Element and text position data:
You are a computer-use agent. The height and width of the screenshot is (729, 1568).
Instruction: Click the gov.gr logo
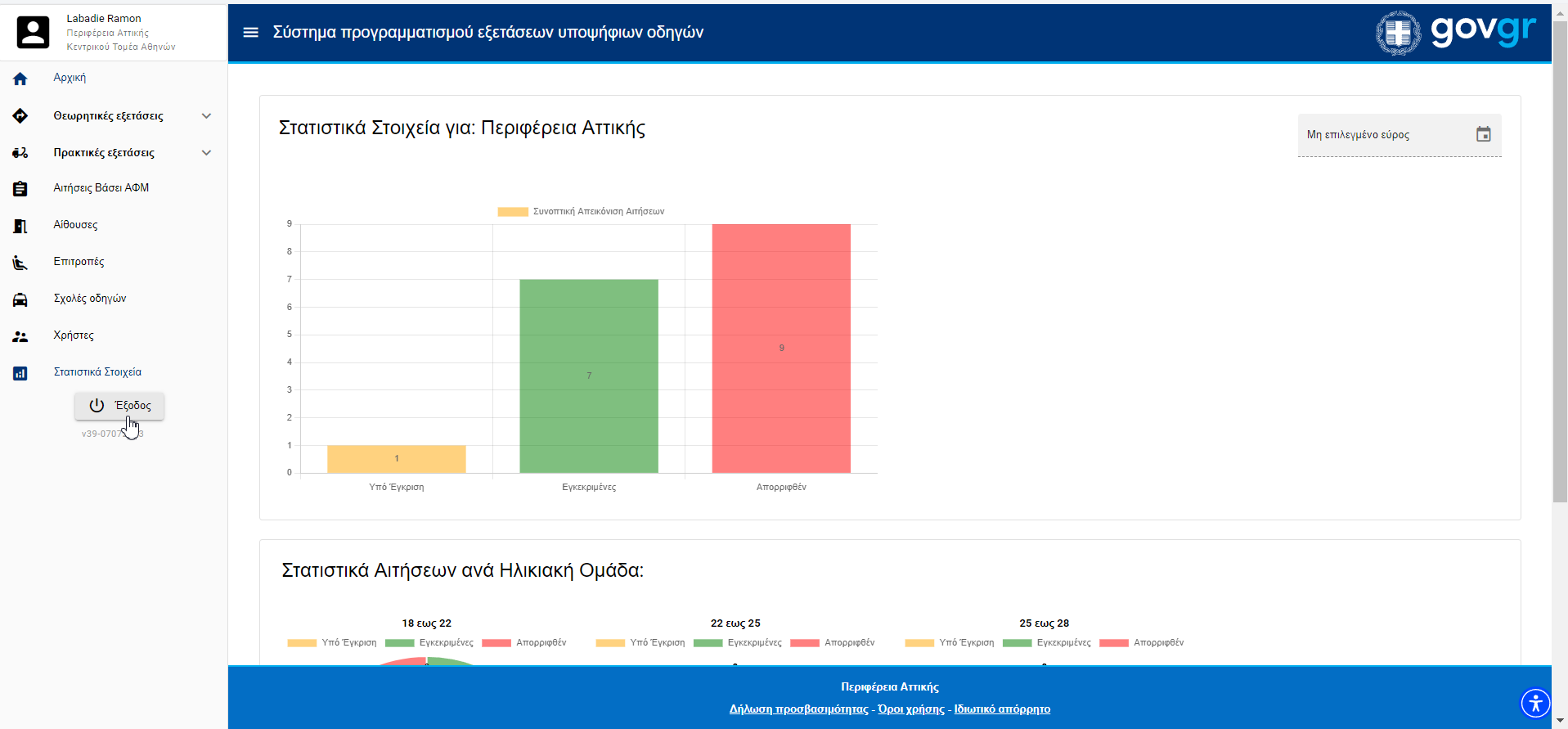pyautogui.click(x=1456, y=33)
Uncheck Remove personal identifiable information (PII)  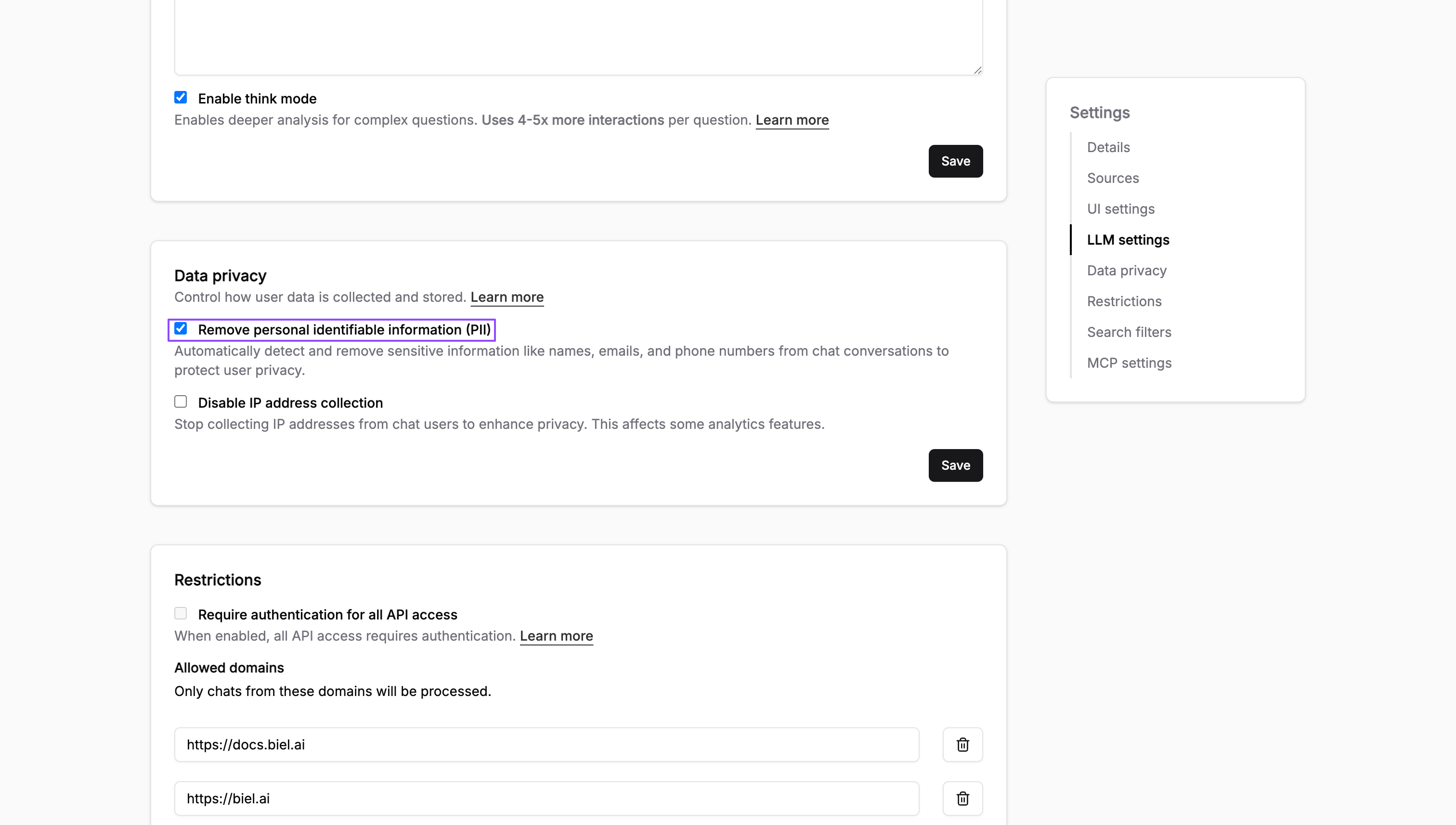coord(181,329)
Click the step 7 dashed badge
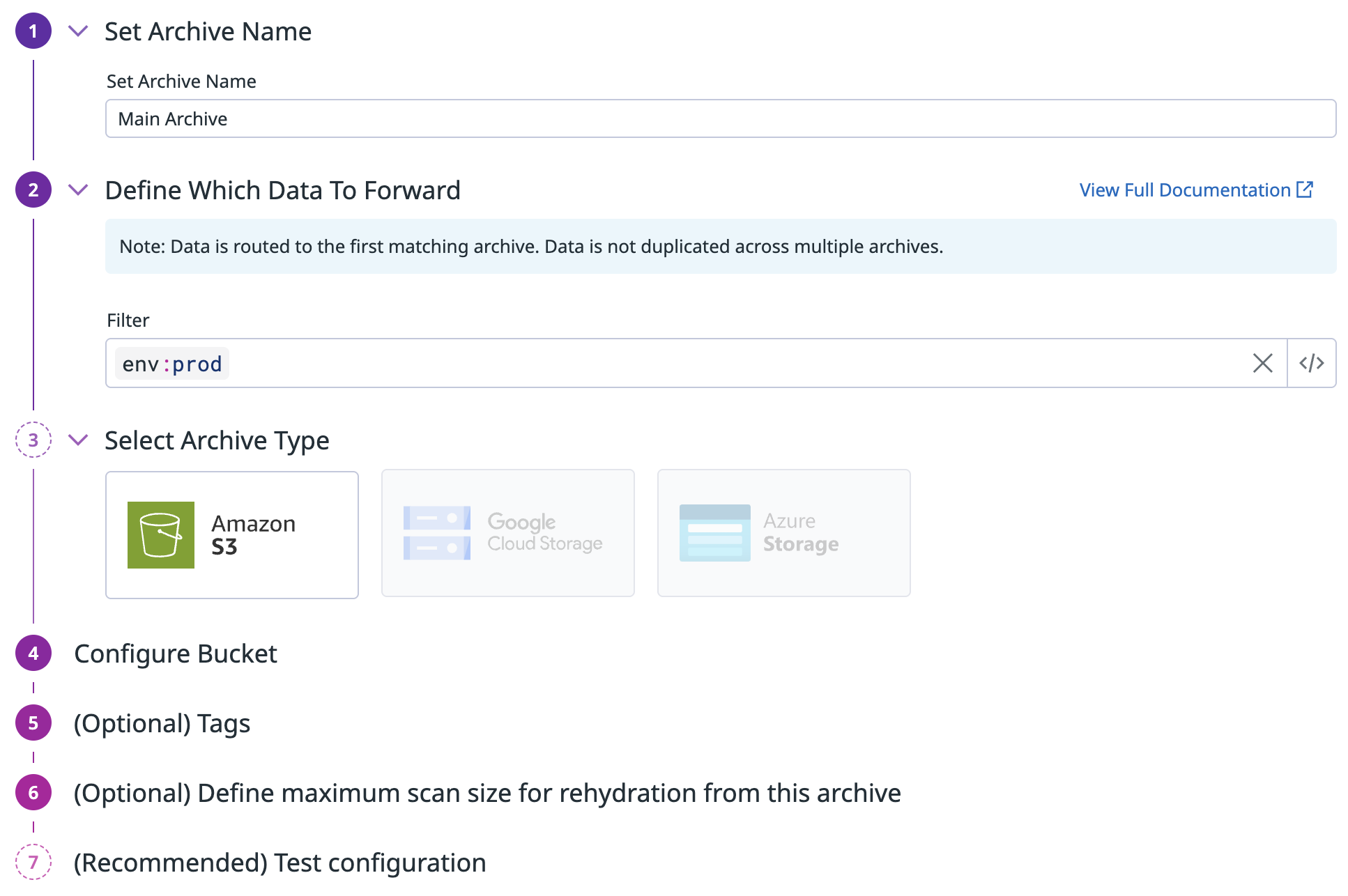 pos(33,863)

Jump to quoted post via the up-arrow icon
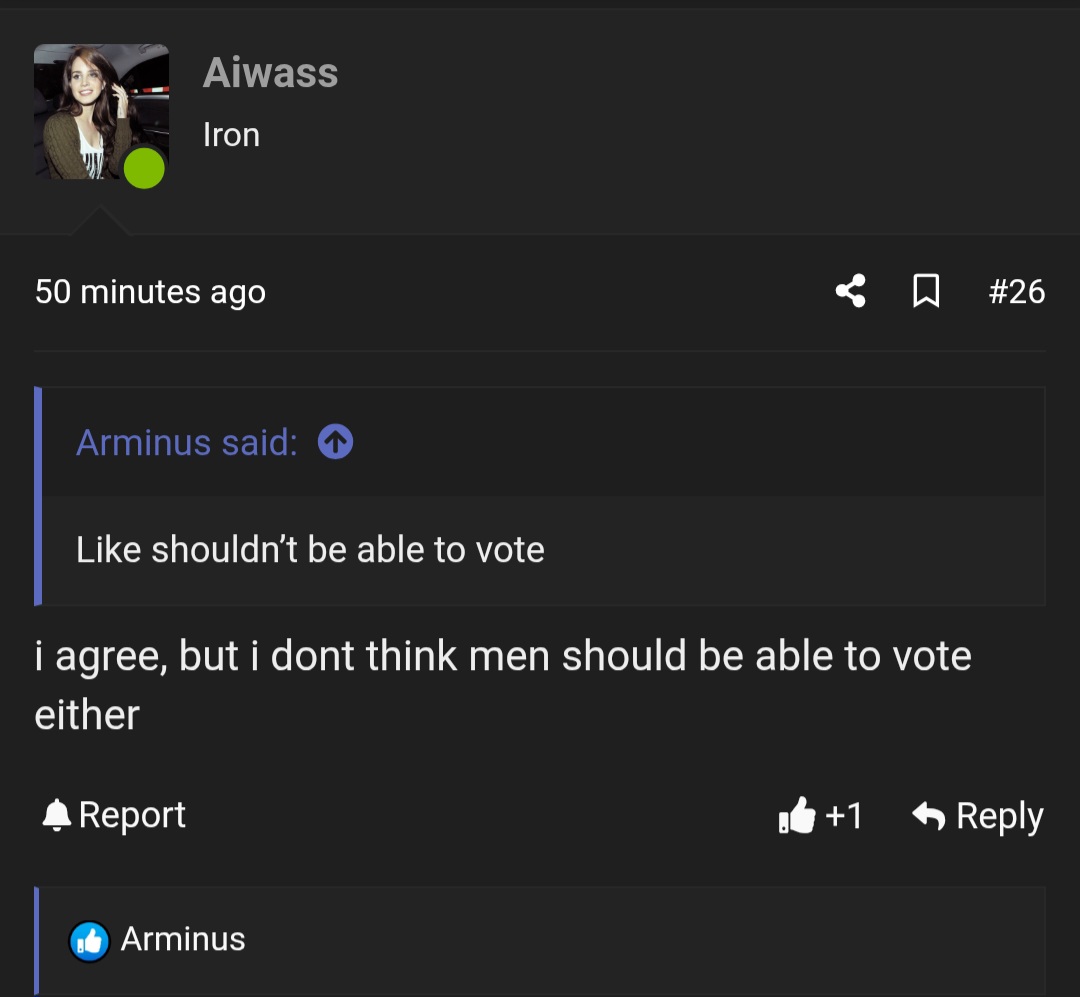coord(335,441)
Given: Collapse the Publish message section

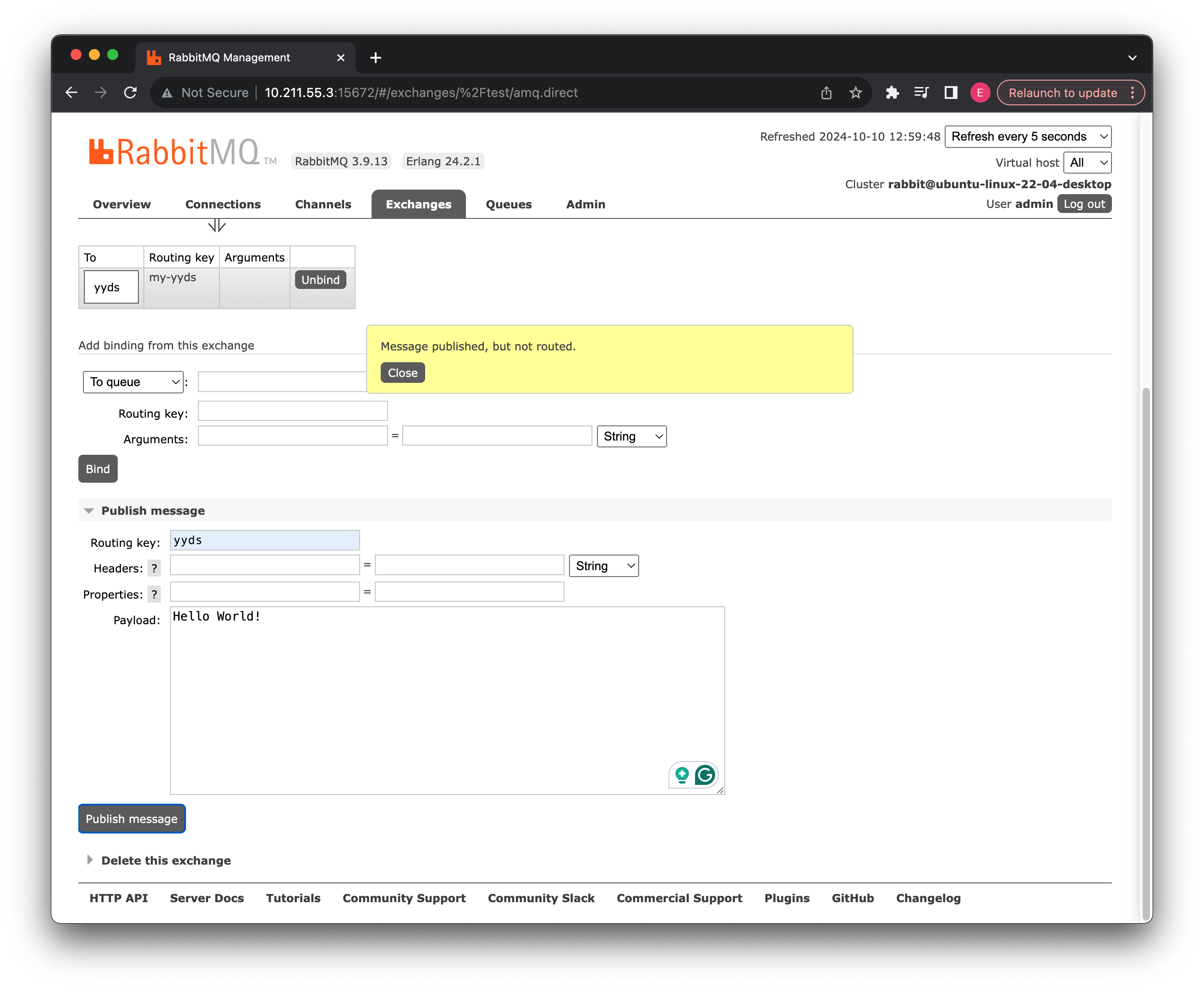Looking at the screenshot, I should pyautogui.click(x=153, y=510).
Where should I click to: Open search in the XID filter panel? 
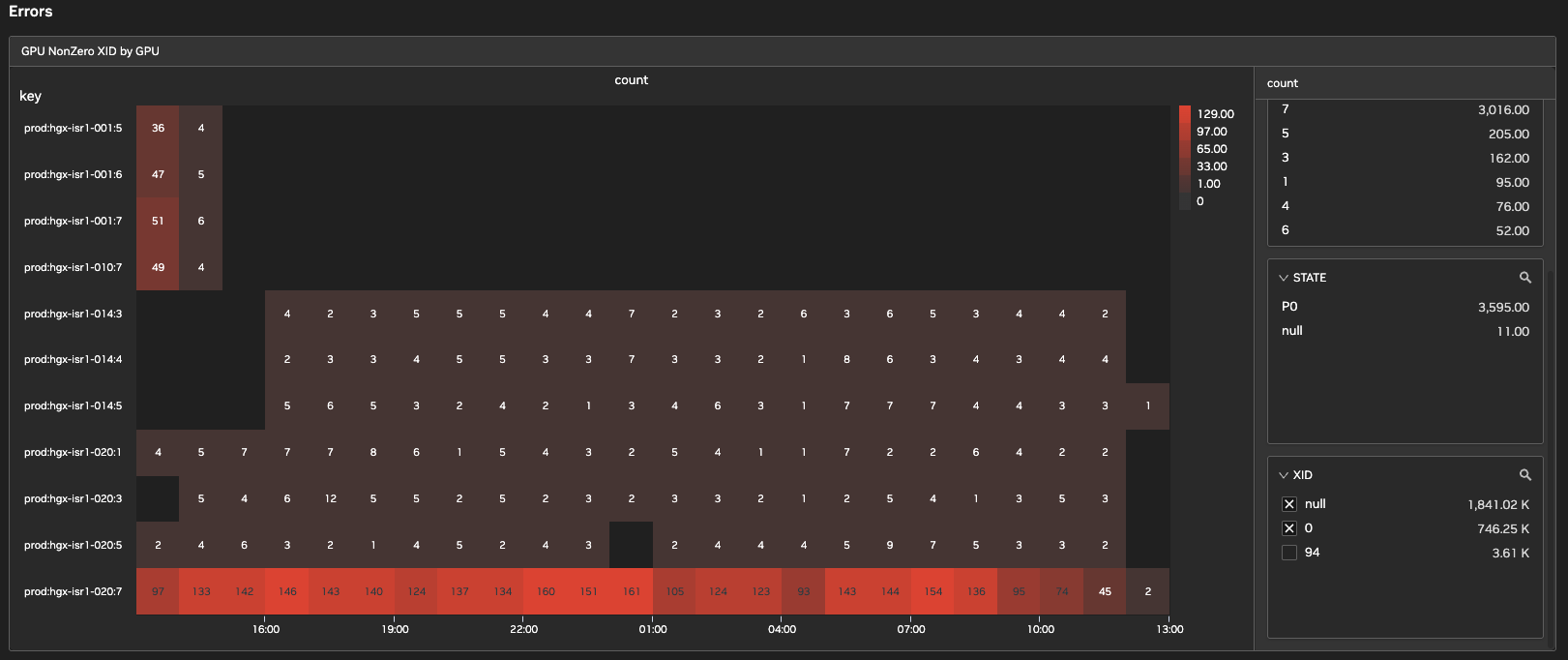point(1525,475)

* _Task directions_: Can you set down, word for word, the lines starting with the one that contains "Jump to quoted post via the up-arrow icon" and going on through the end of the rows, leaving the pictures out?

* _Solution for this task_:
Jump to quoted post via the up-arrow icon
coord(335,441)
Given: Collapse the Publish message section

Looking at the screenshot, I should pyautogui.click(x=153, y=510).
Where should I click to: Open search in the XID filter panel? 
point(1525,475)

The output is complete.